§ WHAT YOU SHOULD DO: What is the number of lines in the data that hold the string "agent"? Reply with that number only.

§ AVAILABLE RECORDS:

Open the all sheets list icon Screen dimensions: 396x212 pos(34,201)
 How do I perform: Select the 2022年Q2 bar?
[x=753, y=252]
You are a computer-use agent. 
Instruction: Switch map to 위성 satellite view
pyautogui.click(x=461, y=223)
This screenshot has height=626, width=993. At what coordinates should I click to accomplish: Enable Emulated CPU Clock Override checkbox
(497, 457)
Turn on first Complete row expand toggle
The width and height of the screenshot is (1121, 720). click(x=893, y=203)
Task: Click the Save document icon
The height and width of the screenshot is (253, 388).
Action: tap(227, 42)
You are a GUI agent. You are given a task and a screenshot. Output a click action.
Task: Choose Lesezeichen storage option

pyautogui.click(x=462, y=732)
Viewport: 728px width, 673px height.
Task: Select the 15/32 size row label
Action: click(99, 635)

§ EXPECTED ANSWER: 2